There is also a high chance that Kim Jong Eun will end the week as a member of the Standing Committee of the Politburo. It is among North Korea’s smaller and more dynamic entities; it was employed in late December to make Kim Jong Eun supreme commander, for example. Therefore, if North Korea is proposing to fill the seat rendered empty by Kim Jong Il’s passing, Kim Jong Eun will likely receive it.
However, there is a second empty seat, that of Cho Myung Rok, who died in November, 2010, shortly after the 3rd Party Delegates’ Conference. Analysts point to Kim Jeong Gak, the current 1st Vice-Director of the General Political Bureau of the Chosun People’s Army, as next in line here. He was present next to the hearse that carried the body of Kim Jong Il around Pyongyang in December, pointing to his upward mobility in the regime.
On this, Cheong Seong Chang of the Sejong Institute commented to Daily NK, “Because Kim Jeong Gak oversees the activities of the General Political Bureau; it does look probable that he will take Cho Myung Rok’s place.”
Jang Sung Taek’s position is going to be worth watching out for. Promotion from his current role as a candidate member of the Politburo is highly plausible; however, because North Korea is a highly centralized one-man dictatorship system and with rumors spreading about troubles between he and his wife (and Kim Jong Eun’s aunt) Kim Kyung Hee, Jang’s elevation is by no means a certainty.

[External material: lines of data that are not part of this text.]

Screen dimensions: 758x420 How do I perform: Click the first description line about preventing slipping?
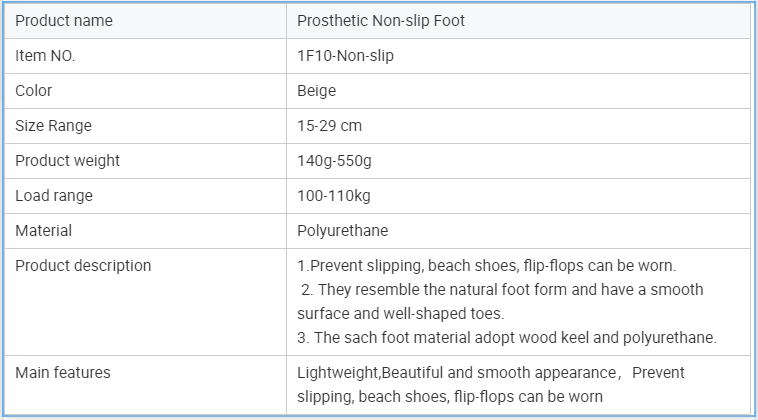[x=487, y=266]
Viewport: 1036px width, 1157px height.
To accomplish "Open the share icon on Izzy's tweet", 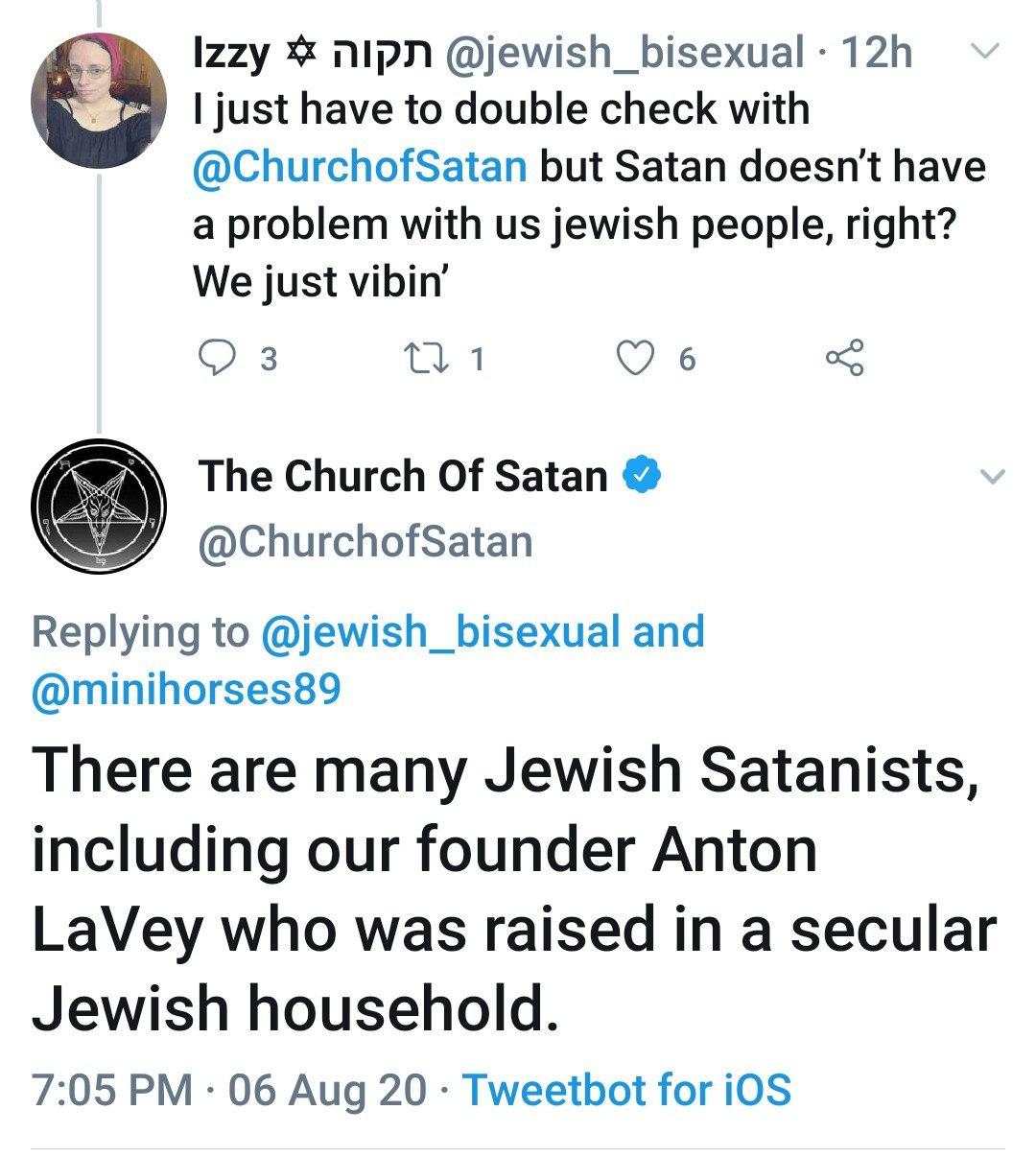I will [x=845, y=359].
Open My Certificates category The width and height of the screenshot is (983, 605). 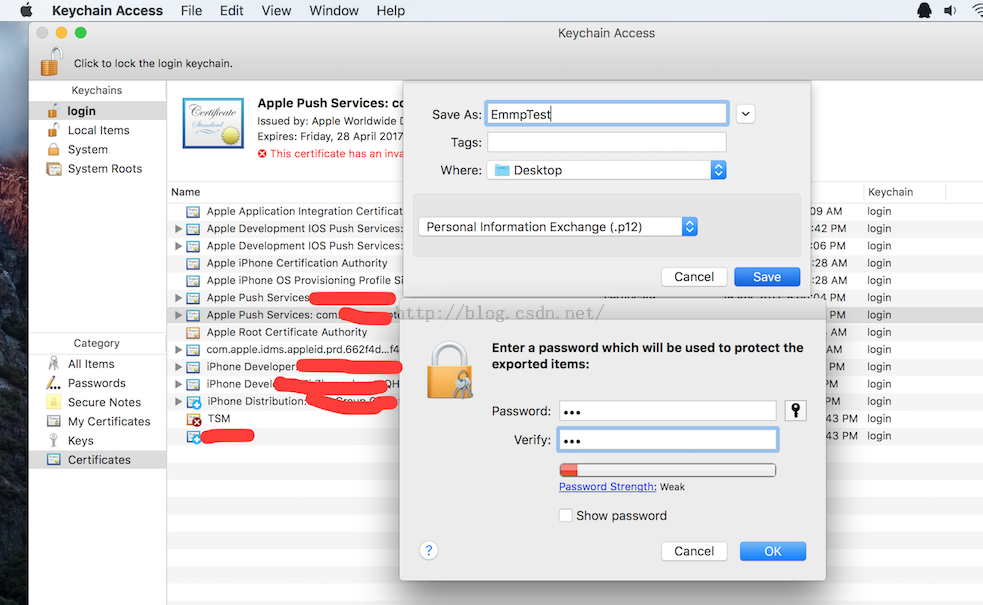coord(108,421)
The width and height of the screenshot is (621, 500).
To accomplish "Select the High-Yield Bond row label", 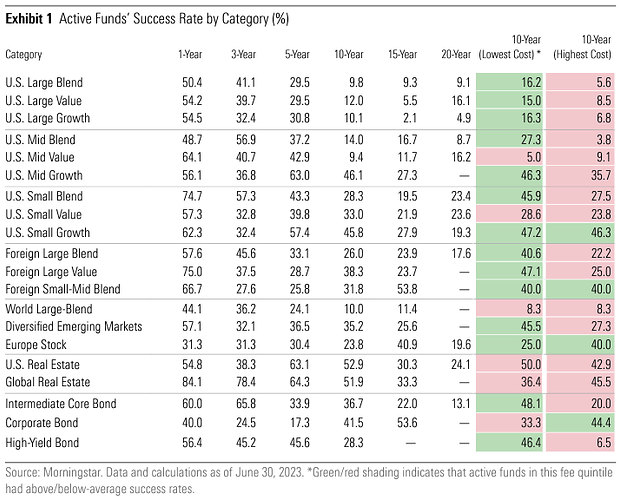I will point(42,443).
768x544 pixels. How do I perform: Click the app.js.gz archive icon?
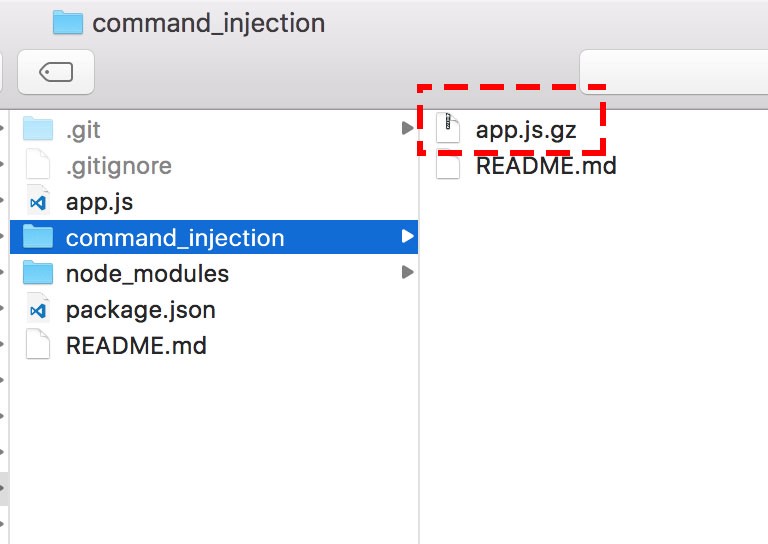(449, 129)
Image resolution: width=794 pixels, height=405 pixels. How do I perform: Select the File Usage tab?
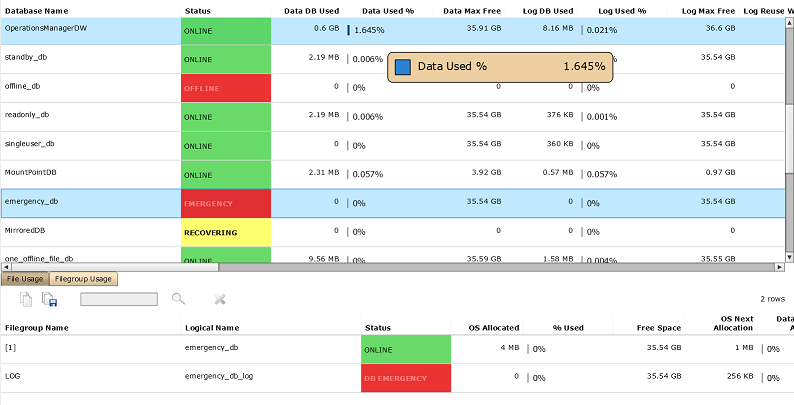pos(24,279)
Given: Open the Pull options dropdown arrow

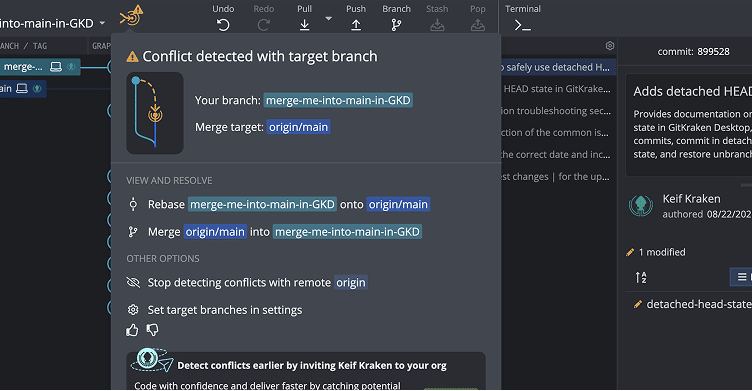Looking at the screenshot, I should tap(329, 19).
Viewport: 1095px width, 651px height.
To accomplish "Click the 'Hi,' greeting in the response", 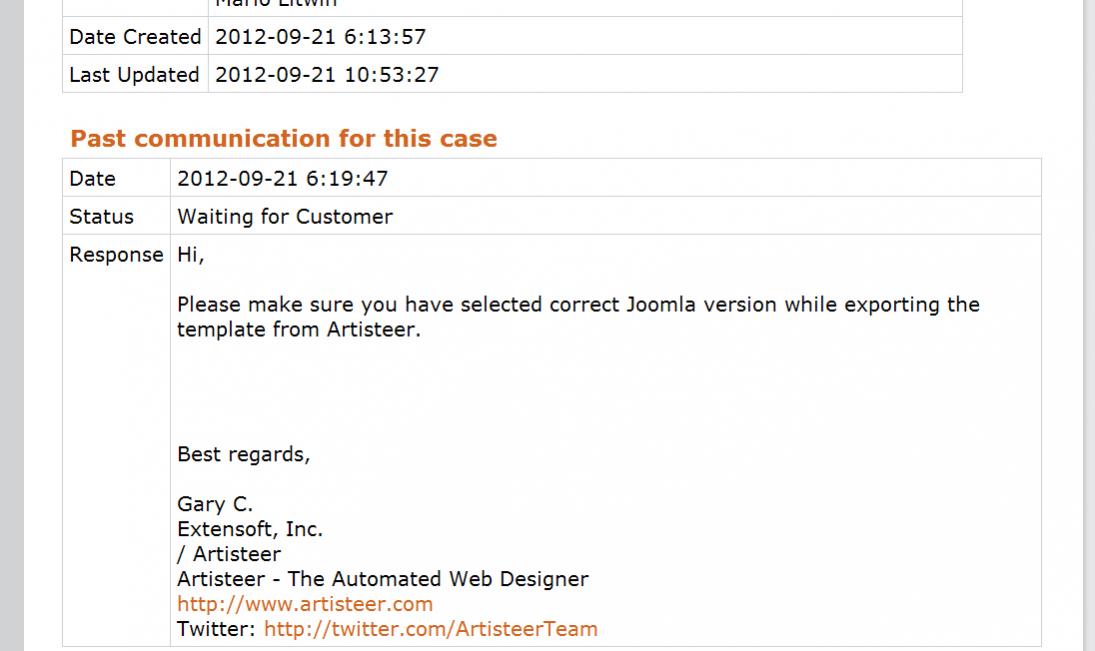I will coord(190,255).
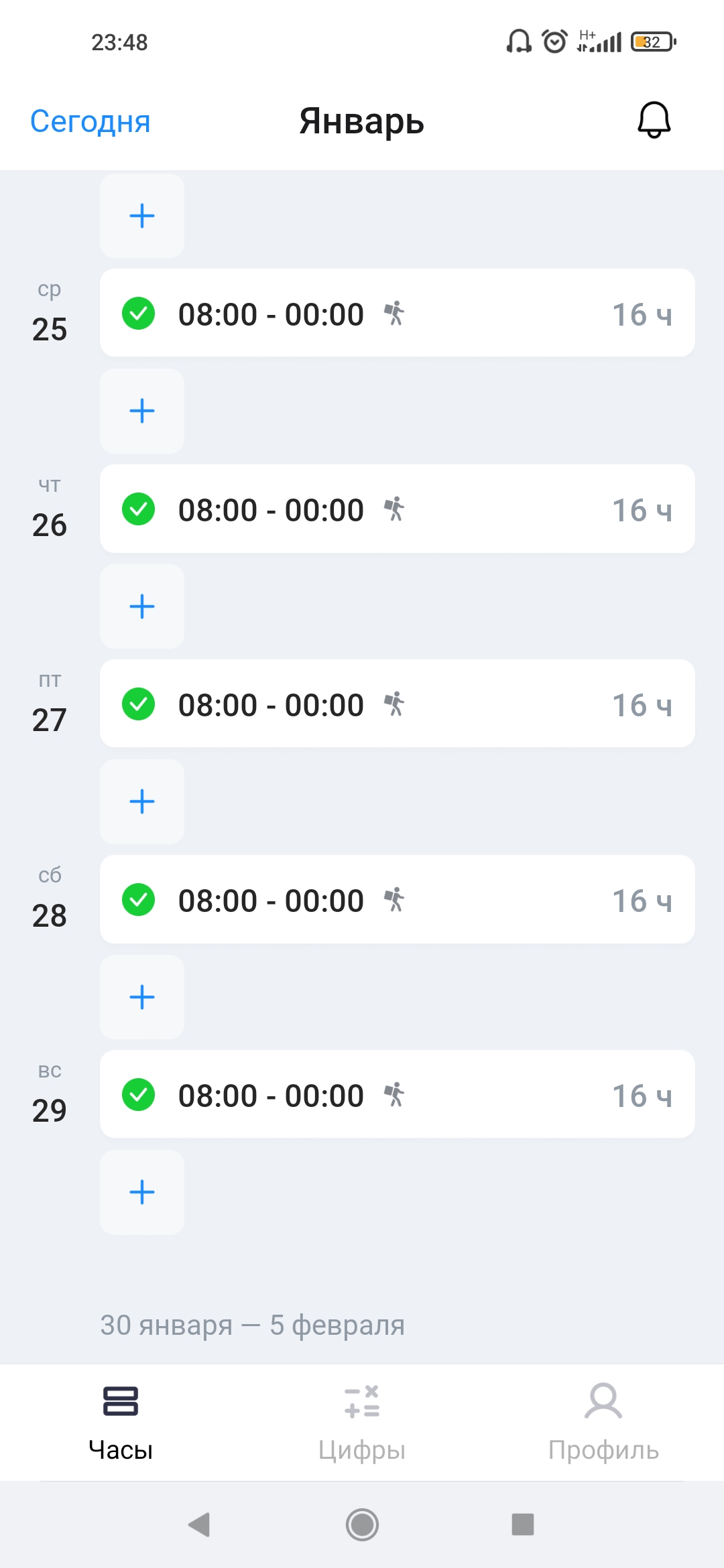Screen dimensions: 724x1568
Task: Open the Январь month title selector
Action: [x=361, y=121]
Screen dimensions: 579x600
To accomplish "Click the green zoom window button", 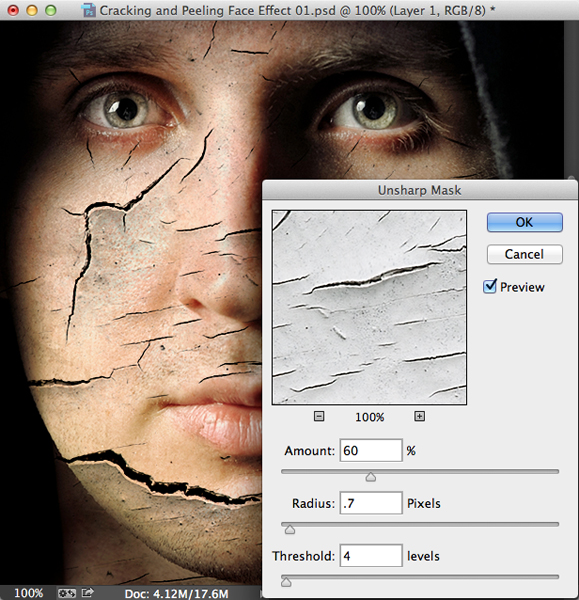I will [51, 10].
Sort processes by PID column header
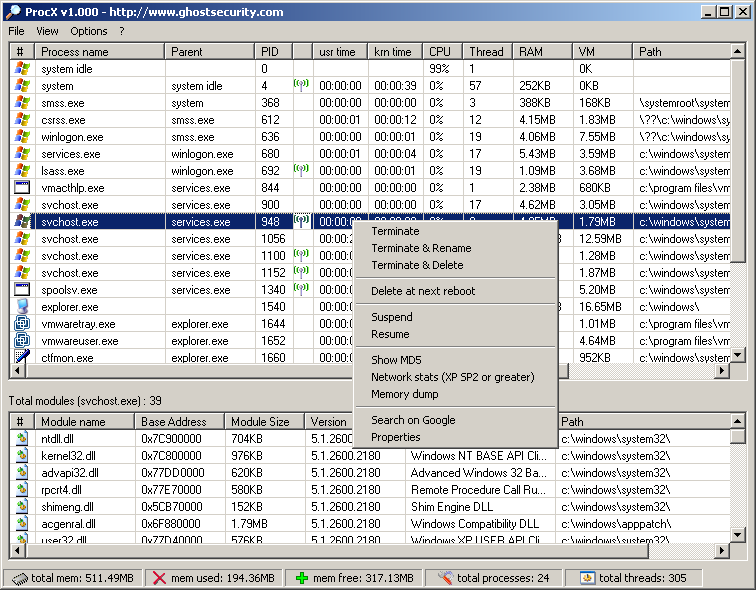 click(x=270, y=52)
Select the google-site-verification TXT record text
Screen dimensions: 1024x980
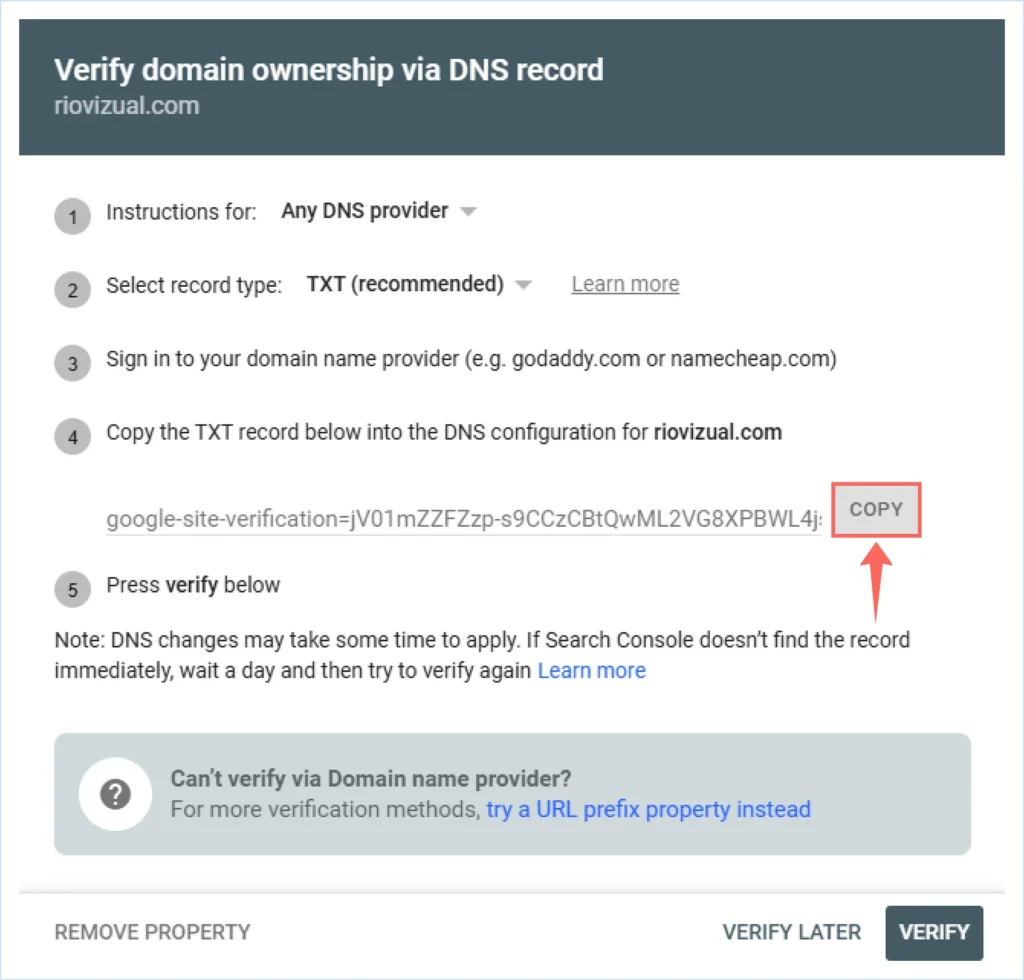460,519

There are also Kim Jong Eun’s blood relations to consider; his sister, Kim Yeo Jung, who was recently made a delegate on the say-so of the Party Delegates’ Conference Preparatory Committee, and elder brother Kim Jong Cheol, whose elevation, if it has occurred at all, has been undertaken in silence. However, neither currently holds a known official position in the regime core, and so it may be that neither makes much official progress this week, either.
Also, since the 3rd Chosun Workers’ Party Delegates’ Conference was held mere moments ago in the second half of 2010, and it was then that the fundamentals of the Kim Jong Eun system were set in stone, this time there are likely to be fewer wide-reaching changes beyond those already mentioned.
The country has already shown that for the time being it proposes to follow the Kim Jong Il political line, primarily through the military-first system and liberal use of the phrase “great leader comrade Kim Jong Il’s last instructions.” As such, it seems highly unlikely that any new policy directions will be announced.
“North Korea will focus first of all on the stability of the Kim Jong Eun system,” Kim of the North Korea Strategy Center said of the coming days. “But since there is nothing to clearly symbolize the strong state, the Supreme People’s Assembly and Workers’ Party Delegates’ Conference will just be a party for those guys on top.”